Page start
We split the trajectory into a training set (first $1{,}600$ steps) and a test set (last $400$ steps). Due to GPU memory constraints, we perform learning and prediction with a fixed prediction horizon of 100 steps. During training, we randomly sample a starting time index $t$ from the training portion, provide SIGN with the state at that single time point $x_{t}$ , and roll out the inferred equations for the next 99 steps to obtain $\{\hat{x}_{t+k}\}_{k=1}^{99}$ . The equation parameters are optimized by minimizing the discrepancy between the prediction and the corresponding ground-truth segment $\{x_{t+k}\}_{k=1}^{99}$ . This one-point-to-100-step training protocol discourages autoregressive memorization and instead stresses whether the recovered equations capture a reusable law of motion.
Page end
= Complete the following =
a) Render this sentence from the SIGN training passage in Spanish: "This one-point-to-100-step training protocol discourages autoregressive memorization and instead stresses whether the recovered equations capture a reusable law of motion."
b) According to the SIGN training passage, what is the reason for using a fixed prediction horizon of 100 steps?
c) Pick up the SIGN training passage after its final sentence and carry it forward.
The listing has no connection to the SIGN training passage.
Supplied information start
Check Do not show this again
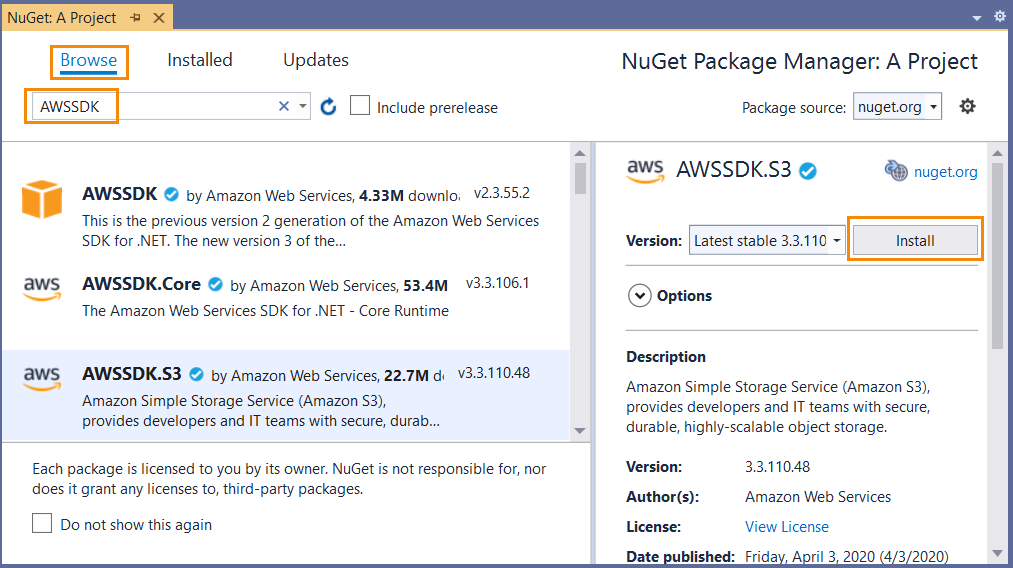 pos(42,523)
Supplied information end
= Written answers =
a) Este protocolo de entrenamiento de un punto a 100 pasos desalienta la memorización autorregresiva y, en cambio, pone a prueba si las ecuaciones recuperadas capturan una ley de movimiento reutilizable.

b) GPU memory constraints.

c)
For visualization of long-horizon predictions, we further partition the $2{,}000$ -step trajectory into 20 non-overlapping segments of length 100 (Fig. 4a). For each segment, SIGN is given only the initial state and then predicts the remaining 99 steps by integrating the inferred equations, yielding a full $2{,}000$ -step prediction. For baselines (e.g., neural-network predictors), we follow the standard sliding-window evaluation with window length 100 and report the averaged prediction errors over all windows for a fair comparison.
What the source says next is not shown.